A multi-media Chinese art exhibit opens today at the Portage District Library. The show will include intricate string art, calligraphy, and paper cuttings.
Jamie Lesman is the founder of the Chinese Ladies Art Club and she teaches at the Modern Chinese School of Kalamazoo. Club members and students at the school created work for the Portage Library exhibit, including some small paper cuttings that look like a very detailed version of a paper snowflake. Lesman says she encourages her students to let themselves get really creative with skills such as paper cutting.
[Jamie Lesman] “There are four different skills that make the paper cutting look very Chinese: Zig-zag, straight line, curve and spiral. So, those are the four techniques I ask kids to try.”
[Jamie Lesman] “Art in general is good for kids to practice their concentration, to practice their creativity. So gain, no limitations. I told the kids do whatever you want. You don’t have to think before you cut. Just do it. Freeflow. So, when we’re cutting we do a very simple four fold and the kids kept wanting to open and close their cuttings to see it as it went along. I said, no, that’s the best part, that’s the surprise.”
Lesman says the art is on display for a very specific purpose.
[Jamie Lesman] “It’s not about the beauty of it. It’s about the experience. So, we are not presenting masterpieces here. We are encouraging people and the culture is an easy approach. You know, everybody can do. If your child can do it, so then the example here is just the experience.”

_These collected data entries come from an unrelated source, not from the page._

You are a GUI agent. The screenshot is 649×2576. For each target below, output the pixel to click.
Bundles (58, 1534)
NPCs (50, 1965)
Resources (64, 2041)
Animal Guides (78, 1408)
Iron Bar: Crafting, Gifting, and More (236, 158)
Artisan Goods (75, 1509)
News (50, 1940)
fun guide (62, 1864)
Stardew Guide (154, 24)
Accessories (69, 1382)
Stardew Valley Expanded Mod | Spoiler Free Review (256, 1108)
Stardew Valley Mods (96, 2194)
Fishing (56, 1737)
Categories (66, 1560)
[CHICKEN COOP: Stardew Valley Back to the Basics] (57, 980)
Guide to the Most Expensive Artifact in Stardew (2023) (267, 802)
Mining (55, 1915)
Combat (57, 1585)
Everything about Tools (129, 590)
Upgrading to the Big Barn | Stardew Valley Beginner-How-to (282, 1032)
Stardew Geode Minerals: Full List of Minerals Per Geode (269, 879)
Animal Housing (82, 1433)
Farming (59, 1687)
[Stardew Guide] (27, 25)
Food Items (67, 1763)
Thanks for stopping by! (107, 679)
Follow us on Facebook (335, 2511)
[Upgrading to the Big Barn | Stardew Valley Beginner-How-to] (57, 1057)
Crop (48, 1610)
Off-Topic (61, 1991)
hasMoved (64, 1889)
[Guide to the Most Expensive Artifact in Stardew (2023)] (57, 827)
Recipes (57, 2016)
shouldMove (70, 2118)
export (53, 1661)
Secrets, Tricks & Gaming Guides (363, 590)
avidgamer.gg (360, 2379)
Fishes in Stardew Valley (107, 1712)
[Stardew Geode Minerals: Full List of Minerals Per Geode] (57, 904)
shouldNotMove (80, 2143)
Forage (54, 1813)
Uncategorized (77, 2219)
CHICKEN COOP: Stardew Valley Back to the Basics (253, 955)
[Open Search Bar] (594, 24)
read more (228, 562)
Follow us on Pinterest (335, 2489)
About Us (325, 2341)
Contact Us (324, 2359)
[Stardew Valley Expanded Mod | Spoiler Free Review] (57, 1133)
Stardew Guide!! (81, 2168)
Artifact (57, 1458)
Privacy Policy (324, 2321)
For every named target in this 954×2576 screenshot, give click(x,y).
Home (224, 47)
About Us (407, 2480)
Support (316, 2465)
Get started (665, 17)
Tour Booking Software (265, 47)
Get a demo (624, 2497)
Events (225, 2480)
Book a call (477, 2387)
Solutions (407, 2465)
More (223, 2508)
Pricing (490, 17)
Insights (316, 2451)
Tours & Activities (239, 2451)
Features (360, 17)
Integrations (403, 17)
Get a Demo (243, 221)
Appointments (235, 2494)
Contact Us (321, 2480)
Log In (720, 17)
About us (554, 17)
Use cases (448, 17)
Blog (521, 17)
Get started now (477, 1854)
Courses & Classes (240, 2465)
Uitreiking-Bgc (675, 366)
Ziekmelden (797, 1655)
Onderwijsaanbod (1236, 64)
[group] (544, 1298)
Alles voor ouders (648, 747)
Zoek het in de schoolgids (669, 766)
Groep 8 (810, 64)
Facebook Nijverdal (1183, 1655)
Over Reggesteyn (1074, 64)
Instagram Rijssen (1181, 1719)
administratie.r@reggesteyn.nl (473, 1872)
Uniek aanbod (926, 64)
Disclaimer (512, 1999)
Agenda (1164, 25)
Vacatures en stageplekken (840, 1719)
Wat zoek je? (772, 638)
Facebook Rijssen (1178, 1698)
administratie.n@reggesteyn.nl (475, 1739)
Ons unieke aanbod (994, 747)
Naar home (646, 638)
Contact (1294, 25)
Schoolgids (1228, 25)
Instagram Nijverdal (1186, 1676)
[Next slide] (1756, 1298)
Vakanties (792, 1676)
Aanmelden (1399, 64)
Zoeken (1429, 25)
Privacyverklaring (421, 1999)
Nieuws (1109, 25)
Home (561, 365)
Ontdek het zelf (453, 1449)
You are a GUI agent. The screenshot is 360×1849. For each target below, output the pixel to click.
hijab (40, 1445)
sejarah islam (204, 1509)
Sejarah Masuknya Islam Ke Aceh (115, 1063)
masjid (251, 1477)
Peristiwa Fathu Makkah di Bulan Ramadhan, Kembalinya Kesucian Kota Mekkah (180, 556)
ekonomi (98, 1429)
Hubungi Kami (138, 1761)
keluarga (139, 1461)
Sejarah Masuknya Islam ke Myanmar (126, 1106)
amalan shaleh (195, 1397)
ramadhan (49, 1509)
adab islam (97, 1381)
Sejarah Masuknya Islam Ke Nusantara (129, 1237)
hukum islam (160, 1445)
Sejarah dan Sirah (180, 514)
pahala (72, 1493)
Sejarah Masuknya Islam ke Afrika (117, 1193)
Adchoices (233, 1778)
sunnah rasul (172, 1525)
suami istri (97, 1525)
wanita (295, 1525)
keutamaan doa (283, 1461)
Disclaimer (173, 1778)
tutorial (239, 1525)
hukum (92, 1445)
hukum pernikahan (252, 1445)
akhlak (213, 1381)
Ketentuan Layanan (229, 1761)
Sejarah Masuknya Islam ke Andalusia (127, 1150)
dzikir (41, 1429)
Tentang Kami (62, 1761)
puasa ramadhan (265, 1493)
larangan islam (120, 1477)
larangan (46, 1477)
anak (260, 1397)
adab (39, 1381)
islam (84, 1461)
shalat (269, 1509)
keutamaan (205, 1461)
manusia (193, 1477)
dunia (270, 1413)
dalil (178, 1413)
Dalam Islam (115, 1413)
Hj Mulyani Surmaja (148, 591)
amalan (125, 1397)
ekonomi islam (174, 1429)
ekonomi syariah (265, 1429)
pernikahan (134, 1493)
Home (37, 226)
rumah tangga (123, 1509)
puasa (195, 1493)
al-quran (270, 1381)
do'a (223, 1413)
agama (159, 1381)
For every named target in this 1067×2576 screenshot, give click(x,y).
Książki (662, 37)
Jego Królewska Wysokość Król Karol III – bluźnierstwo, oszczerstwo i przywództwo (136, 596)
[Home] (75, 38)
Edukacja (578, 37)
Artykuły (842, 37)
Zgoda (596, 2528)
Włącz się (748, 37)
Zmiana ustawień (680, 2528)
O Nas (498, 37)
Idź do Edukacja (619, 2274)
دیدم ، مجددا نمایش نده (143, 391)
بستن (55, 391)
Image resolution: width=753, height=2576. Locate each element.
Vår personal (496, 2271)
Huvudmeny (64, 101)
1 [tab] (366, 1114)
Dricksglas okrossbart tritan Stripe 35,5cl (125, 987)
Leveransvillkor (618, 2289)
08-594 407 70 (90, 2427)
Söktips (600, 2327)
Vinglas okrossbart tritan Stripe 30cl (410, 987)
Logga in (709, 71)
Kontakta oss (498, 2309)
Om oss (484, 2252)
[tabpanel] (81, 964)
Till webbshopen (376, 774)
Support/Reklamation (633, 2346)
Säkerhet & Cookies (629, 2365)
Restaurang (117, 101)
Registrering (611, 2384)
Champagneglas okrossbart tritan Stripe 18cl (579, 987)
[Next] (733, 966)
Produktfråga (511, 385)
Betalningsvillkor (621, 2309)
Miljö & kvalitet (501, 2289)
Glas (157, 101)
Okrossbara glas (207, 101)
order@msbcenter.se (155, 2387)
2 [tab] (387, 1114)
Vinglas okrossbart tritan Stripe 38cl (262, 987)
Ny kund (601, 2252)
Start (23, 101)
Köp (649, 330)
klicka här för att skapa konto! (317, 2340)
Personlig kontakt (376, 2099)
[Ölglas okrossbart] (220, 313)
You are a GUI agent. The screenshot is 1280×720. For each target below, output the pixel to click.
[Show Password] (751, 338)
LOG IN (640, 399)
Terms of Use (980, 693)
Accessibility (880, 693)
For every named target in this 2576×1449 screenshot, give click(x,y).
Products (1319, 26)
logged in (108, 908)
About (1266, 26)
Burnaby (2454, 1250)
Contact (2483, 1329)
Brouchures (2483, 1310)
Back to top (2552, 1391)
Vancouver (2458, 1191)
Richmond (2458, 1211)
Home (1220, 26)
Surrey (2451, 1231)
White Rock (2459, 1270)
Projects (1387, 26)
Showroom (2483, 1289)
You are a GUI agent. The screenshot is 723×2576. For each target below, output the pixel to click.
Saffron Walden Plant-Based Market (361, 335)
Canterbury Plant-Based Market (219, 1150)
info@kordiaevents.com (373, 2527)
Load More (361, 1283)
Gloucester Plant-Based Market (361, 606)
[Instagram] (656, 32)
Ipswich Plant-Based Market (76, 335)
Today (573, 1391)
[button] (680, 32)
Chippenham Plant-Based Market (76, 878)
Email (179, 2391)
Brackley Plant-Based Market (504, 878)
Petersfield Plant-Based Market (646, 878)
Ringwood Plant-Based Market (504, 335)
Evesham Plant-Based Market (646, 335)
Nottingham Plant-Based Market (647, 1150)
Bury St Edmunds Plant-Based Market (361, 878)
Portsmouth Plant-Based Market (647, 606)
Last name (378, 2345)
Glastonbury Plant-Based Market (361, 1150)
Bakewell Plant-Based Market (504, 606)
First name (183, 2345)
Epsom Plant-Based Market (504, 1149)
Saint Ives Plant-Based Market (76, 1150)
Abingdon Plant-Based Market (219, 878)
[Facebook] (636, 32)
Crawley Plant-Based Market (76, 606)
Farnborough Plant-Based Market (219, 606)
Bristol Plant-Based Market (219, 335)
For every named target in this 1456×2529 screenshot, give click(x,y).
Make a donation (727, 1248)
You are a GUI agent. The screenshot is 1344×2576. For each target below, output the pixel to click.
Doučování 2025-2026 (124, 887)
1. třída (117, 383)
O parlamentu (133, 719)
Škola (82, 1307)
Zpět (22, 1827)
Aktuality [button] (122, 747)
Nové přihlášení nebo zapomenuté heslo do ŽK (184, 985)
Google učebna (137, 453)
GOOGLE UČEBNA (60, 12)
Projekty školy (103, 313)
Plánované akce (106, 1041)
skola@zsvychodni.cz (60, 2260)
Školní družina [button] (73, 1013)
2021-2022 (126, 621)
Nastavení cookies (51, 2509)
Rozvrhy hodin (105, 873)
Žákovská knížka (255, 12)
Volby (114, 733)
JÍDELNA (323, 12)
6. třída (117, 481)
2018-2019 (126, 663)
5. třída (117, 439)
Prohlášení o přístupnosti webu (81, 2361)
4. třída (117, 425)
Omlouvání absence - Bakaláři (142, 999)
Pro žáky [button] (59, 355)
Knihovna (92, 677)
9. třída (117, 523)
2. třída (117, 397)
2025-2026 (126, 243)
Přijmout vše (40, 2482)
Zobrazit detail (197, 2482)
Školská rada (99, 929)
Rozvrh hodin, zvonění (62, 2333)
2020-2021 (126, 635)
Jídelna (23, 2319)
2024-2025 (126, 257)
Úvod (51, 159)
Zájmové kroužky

A focus for this art show is the dragon, as the Chinese are celebrating 2012 as the “Year of the Dragon.”
[Jamie Lesman] “It is a good symbol because dragon simplified is like royalty. A emperor or the royal family. So, In China a long time ago, nobody but royalty could wear anything with dragons on it. But now in modern times, anybody could be an emperor or empress, anybody could be royalty.”
Ying Zeng is the principal at the Chinese school. She says about 50 percent of the students at the Chinese School live in American households. Some were adopted from China and many have one Chinese parent and one American parent. Staying in touch with the Chinese culture is one of the school’s goals.
[Ying Zeng] “As everybody understands, now society is getting more and more diverse and Jamie and the rest of the teachers at the Chinese School, we all feel like we need more occasions and more places to promote our work…to show everyone what real Chinese culture and language is.”
The art exhibit with pieces done by students at the Modern Chinese School of Kalamazoo and members of the Chinese Ladies Art Club celebrating the “Year of the Dragon” opens today and will remain on display at the Portage District Library through the end of August. A public reception will take place on August 18 from 2-4 p.m.